• [WORK INSTRUCTION A]:
From the article about the Santa Clara University therapy student, reproduce the passage starting at "The next time" and ending at "by another student.".
• [WORK INSTRUCTION B]:
Based on the article about the Santa Clara University therapy student, state whether each statement agrees with it. Answer yes or no and quote the deciding words.
(i) Naomi Epps Best was fired from her internship on June 12.
(ii) The university added the course syllabus to its website after she went public.
(iii) Her request for an alternative assignment was granted.
• [WORK INSTRUCTION C]:
Write the next part of the article about the Santa Clara University therapy student, picking up after its final sentence.

• [PASSAGE FOR REVIEW]:
=-=-=

Family Therapy Student Was Fired For Exposing A Pornographic Assignment At Santa Clara University
A student says she was shown BDSM porn in class, then told to write about her early sexual memories or withdraw from the program. They fired her from her internship for speaking up.

Naomi Epps Best is a 26-year-old Marriage and Family Therapy student at Santa Clara University. She says she was fired from her internship just one day after publishing a Wall Street Journal op-ed on June 6th. In the op-ed titled “Santa Clara University’s Crazy Idea of Human Sexuality,” she criticized SCU’s required coursework, which she described as “pornographic and coercive.”
According to her, students were forced to watch an explicit BDSM pornographic video in class and submit an 8–10 page sexual autobiography detailing personal sexual experiences, fantasies, and masturbation habits. They were also supposed to share what they disliked about their genitals in group settings. In a multicultural counseling course, students were told to "name their whiteness” and discuss traits like being rational as a part of “white culture."
She asked for alternative assignments, contacted the department chair, Title IX, the dean, and the provost, but was told she’d have to switch tracks or withdraw if she didn’t comply. The university removed the course syllabus from its website shortly after she went public.
Naomi was fired from her internship on June 12, the day after her op-ed circulated widely. SCU has confirmed the class content was part of a state licensure requirement, but denies that students were “forced” to disclose anything. Naomi argues that, in practice, the disclosures were mandatory and unethical, citing APA guidelines that prohibit this kind of required personal information.
“Maybe it was a crass joke to break the tension,” she wrote, after her professor showed a bondage video and asked the class if they wanted to try it. “But I didn’t want to find out if a live demonstration was next.”
The assignment was an 8–10 page “comprehensive sexual autobiography” with instructions to include early sexual memories, masturbation, current experiences, and “future goals with an action plan.” Students were told they weren’t required to share anything that caused “extreme discomfort,” but as Naomi stated, that disclaimer “rang hollow.” If that weren’t enough, all of it was to be uploaded to a third-party platform for grading.
Her request for an alternative assignment was denied. When she asked why it was necessary, the department chair called the course “an inoculation of sorts,” writing that it was meant to expose students to what they might encounter as therapists. If she had such an issue with it, she was told, she could just pursue a different license. Her options were clear: comply or get out.
The next time around, the course was taught by a different professor, Chongzheng Wei. He promised professionalism, she said, and assured her she wouldn’t be expected to disclose anything personal. Instead, she was shown another bondage video featuring a submissive in a “gimp suit,” while songs like “WAP” and “I Beat My Meat” (racial slurs included) played during class. A transgender guest speaker described being sexually aroused while looking at himself in the mirror, and told students, “only trans women have p—s that can blow up the world.”
One exercise required students to write down something they disliked about their genitals or breasts, which would then be read aloud by another student.

=-=-=

• [DATA UNDER STUDY]:

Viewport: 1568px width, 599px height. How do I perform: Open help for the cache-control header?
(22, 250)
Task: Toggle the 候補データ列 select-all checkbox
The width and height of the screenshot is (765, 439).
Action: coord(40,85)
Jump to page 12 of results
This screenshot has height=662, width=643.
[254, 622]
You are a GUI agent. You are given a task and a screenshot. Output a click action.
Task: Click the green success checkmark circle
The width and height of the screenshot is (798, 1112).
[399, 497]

=-=-=

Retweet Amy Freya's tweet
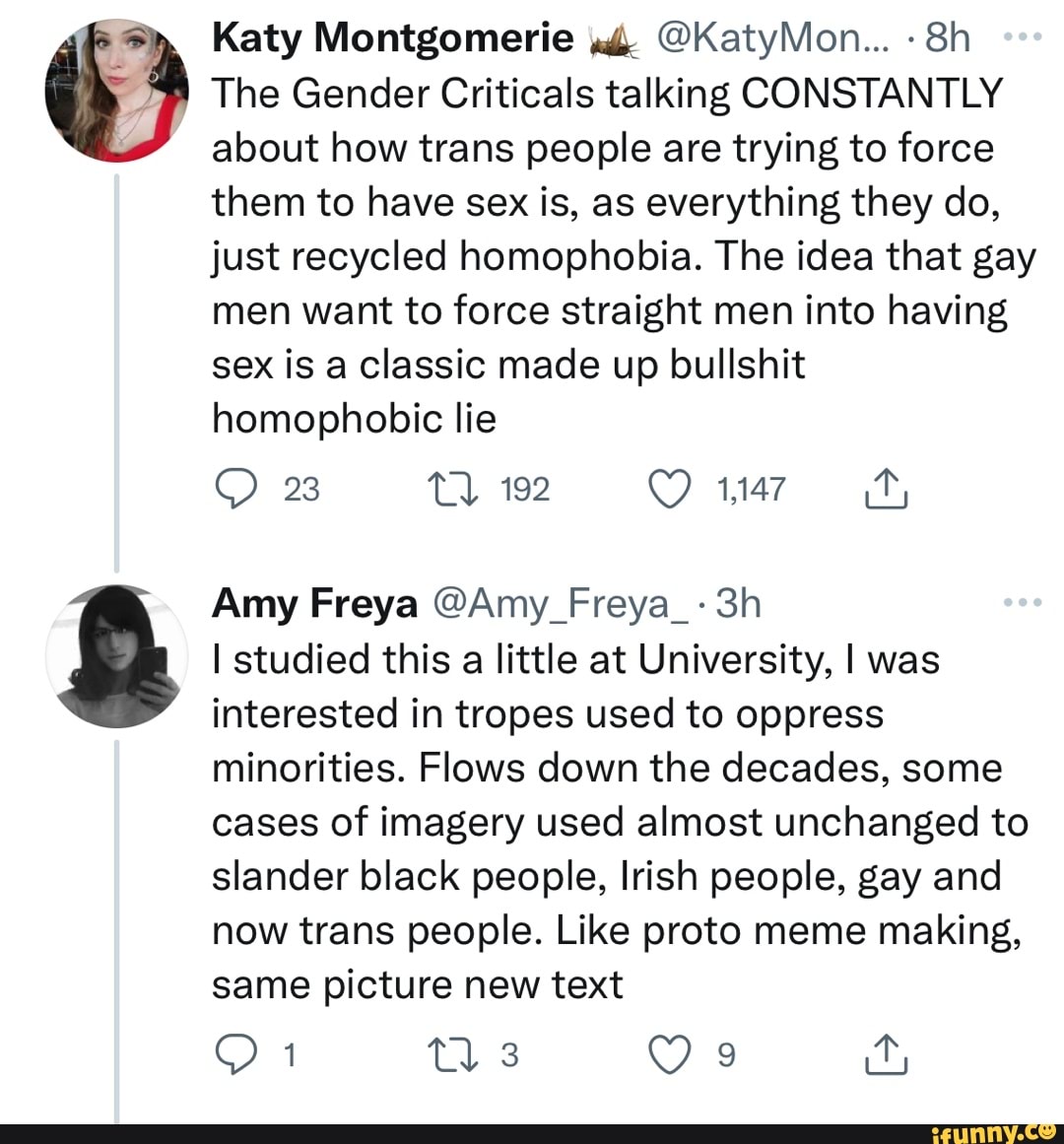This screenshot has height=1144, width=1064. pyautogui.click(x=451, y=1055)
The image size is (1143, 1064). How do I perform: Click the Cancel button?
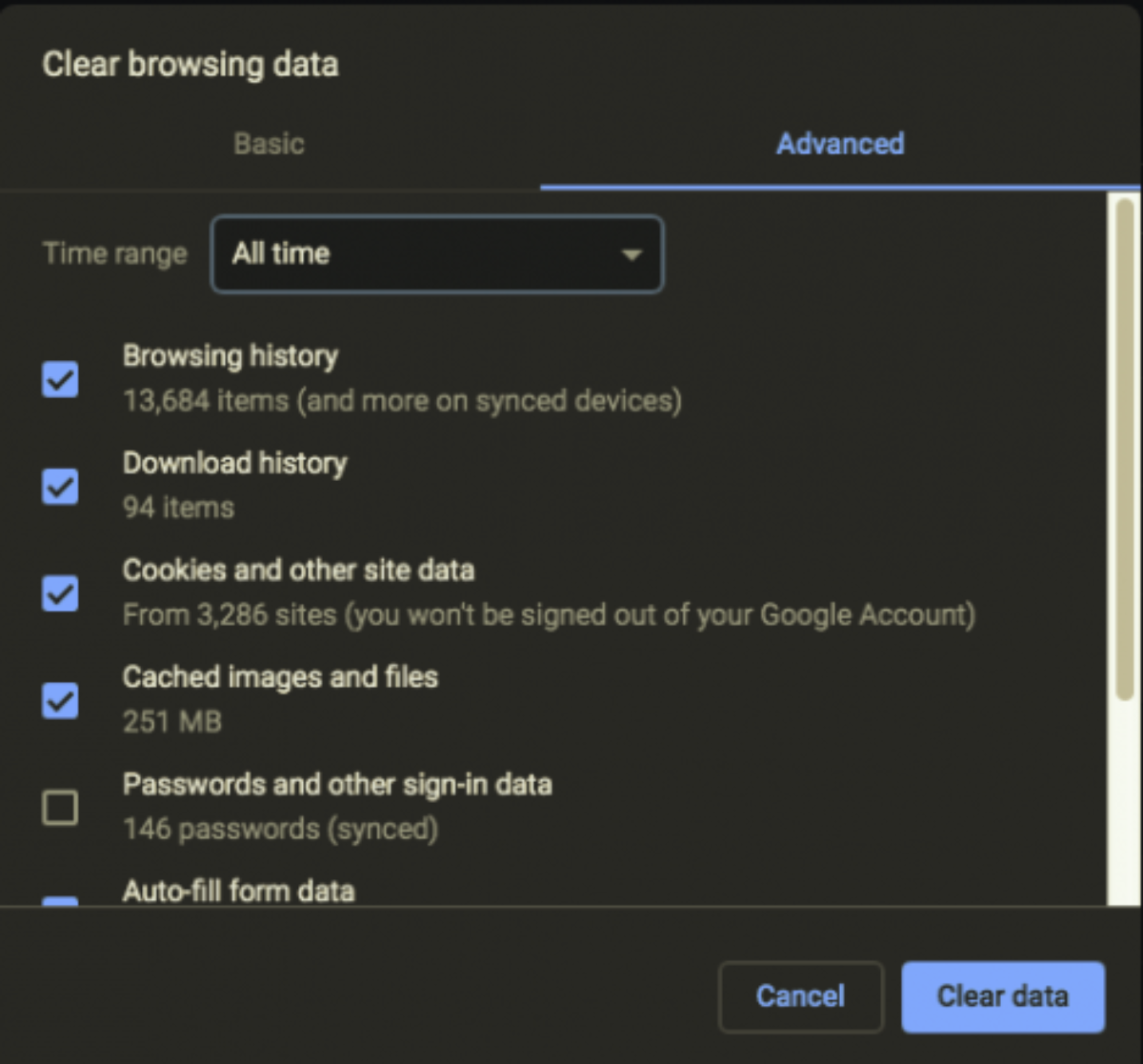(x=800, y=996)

=-=-=

• [RESPONSE BOX A]:
The next time around, the course was taught by a different professor, Chongzheng Wei. He promised professionalism, she said, and assured her she wouldn’t be expected to disclose anything personal. Instead, she was shown another bondage video featuring a submissive in a “gimp suit,” while songs like “WAP” and “I Beat My Meat” (racial slurs included) played during class. A transgender guest speaker described being sexually aroused while looking at himself in the mirror, and told students, “only trans women have p—s that can blow up the world.”
One exercise required students to write down something they disliked about their genitals or breasts, which would then be read aloud by another student.

• [RESPONSE BOX B]:
(i) Yes: "Naomi was fired from her internship on June 12"
(ii) No: "The university removed the course syllabus from its website shortly after she went public."
(iii) No: "Her request for an alternative assignment was denied."

• [RESPONSE BOX C]:
She asked to complete the class remotely, an exception that, according to her, had been granted before. She was told no. Her only option was to drop the course or be dropped. In the end, she was allowed to withdraw, but had to pay for a separate continuing-ed course and take three extra units to be eligible for graduation.
“I even sought short-term therapy through campus mental-health services, which I was denied,” she wrote. “A staff psychologist told me that my department has a history of demanding intimate self-disclosure from students—a practice he regards as unethical.”
“Therapists are no longer trained to be neutral,” Naomi wrote. “They’re trained to be agents of political change.”
In another required course, Multicultural Counseling, Best says students were taught that concepts like “objective, rational, linear thinking,” “delayed gratification,” and “planning for the future” were all traits of “white culture.” She had to preface mock therapy sessions by “naming her whiteness” and warning that she might misread clients because of her race. In Human Sexuality, she says students were taught that children with six months of “gender distress” should be “affirmed” in their gender identity without further assessment, even when trauma or autism was present.
It’s not just Santa Clara, she warned. “These ideas are being promoted by the field’s top bodies.” She cited the APA, the ACA, and CACREP—national accreditation and licensing institutions—as endorsing frameworks that aren’t grounded in clinical neutrality, but in ideological advocacy.
When those frameworks shape how therapists are trained, it affects how gender transitions are handled. How family custody is decided, and how children are disciplined. Even how people are sentenced in court.
Her story is only gaining traction now, but the underlying structure that allowed it is nothing new. “The entire field of educating therapy has been hollowed out and filled in with critical theory,” she said.
Naomi is a newly married mom with a one-year-old daughter, just a few credits away from graduating. She said she tried everything to no avail. “Speaking up comes with risk,” she wrote. “But in a field where dissent is discouraged and students are coerced, I’ve chosen to say: No more.”